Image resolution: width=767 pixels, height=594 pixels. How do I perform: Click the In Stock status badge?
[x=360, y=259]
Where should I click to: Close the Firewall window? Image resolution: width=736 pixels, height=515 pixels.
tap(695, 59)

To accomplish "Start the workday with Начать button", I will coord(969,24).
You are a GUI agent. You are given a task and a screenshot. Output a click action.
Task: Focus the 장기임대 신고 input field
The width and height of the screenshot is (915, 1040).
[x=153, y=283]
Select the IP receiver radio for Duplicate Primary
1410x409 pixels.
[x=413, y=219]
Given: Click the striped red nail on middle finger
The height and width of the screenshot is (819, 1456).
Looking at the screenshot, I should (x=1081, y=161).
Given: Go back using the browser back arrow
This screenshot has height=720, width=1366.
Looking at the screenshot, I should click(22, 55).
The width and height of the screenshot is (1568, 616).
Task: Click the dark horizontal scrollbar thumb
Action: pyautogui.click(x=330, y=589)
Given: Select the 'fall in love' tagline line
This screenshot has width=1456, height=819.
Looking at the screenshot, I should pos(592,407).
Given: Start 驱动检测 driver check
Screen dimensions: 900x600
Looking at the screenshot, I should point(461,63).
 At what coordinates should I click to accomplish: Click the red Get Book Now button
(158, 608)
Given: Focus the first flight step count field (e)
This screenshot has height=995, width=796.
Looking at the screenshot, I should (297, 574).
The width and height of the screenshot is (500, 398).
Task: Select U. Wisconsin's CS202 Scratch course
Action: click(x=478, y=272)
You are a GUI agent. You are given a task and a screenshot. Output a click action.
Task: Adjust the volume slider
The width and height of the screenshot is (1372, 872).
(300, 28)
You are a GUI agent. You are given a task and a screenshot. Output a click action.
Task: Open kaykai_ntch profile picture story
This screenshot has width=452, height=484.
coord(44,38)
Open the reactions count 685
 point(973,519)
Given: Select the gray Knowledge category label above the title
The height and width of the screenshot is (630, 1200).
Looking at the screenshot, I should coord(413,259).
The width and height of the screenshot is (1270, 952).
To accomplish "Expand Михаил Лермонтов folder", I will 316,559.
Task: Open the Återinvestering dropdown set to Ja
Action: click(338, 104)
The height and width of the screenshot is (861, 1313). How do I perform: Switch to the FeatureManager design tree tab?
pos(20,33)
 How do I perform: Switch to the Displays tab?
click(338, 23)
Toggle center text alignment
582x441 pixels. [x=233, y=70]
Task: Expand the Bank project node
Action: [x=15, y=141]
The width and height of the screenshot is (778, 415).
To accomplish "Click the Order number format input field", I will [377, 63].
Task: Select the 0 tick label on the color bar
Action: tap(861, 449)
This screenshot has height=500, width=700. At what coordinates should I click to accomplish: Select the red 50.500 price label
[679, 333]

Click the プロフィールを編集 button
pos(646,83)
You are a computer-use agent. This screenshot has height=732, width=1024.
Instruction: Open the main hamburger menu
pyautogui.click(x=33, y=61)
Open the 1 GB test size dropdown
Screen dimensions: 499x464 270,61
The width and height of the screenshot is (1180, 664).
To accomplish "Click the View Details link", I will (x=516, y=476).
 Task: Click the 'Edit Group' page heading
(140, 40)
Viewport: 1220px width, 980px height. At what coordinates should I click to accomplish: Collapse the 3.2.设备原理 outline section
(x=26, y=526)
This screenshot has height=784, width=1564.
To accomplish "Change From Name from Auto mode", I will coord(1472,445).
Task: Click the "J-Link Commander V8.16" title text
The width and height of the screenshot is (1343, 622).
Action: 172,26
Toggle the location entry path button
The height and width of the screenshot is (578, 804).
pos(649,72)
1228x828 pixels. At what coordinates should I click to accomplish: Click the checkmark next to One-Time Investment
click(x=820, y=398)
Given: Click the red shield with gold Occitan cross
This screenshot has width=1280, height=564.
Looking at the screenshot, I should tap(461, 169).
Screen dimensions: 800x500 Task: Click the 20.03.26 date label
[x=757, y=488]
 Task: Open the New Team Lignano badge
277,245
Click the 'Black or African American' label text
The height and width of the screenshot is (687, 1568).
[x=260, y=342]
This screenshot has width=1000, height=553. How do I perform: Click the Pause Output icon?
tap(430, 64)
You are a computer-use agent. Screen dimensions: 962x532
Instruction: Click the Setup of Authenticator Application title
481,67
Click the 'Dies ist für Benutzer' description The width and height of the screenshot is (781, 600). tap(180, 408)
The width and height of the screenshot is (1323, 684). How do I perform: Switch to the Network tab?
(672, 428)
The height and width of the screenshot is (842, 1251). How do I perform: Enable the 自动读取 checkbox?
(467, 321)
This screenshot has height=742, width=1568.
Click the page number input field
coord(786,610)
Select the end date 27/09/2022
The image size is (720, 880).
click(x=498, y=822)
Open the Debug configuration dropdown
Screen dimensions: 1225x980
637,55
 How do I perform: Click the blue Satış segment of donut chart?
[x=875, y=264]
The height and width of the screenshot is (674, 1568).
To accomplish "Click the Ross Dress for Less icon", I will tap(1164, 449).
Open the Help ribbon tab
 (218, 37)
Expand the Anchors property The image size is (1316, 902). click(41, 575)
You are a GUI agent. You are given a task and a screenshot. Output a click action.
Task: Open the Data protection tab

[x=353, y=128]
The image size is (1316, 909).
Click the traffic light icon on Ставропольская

**WORK REQUEST**
The string "with" may appear in lines of the entries above. Say how many such lines there are, as a number only.

**ANSWER SECTION**
2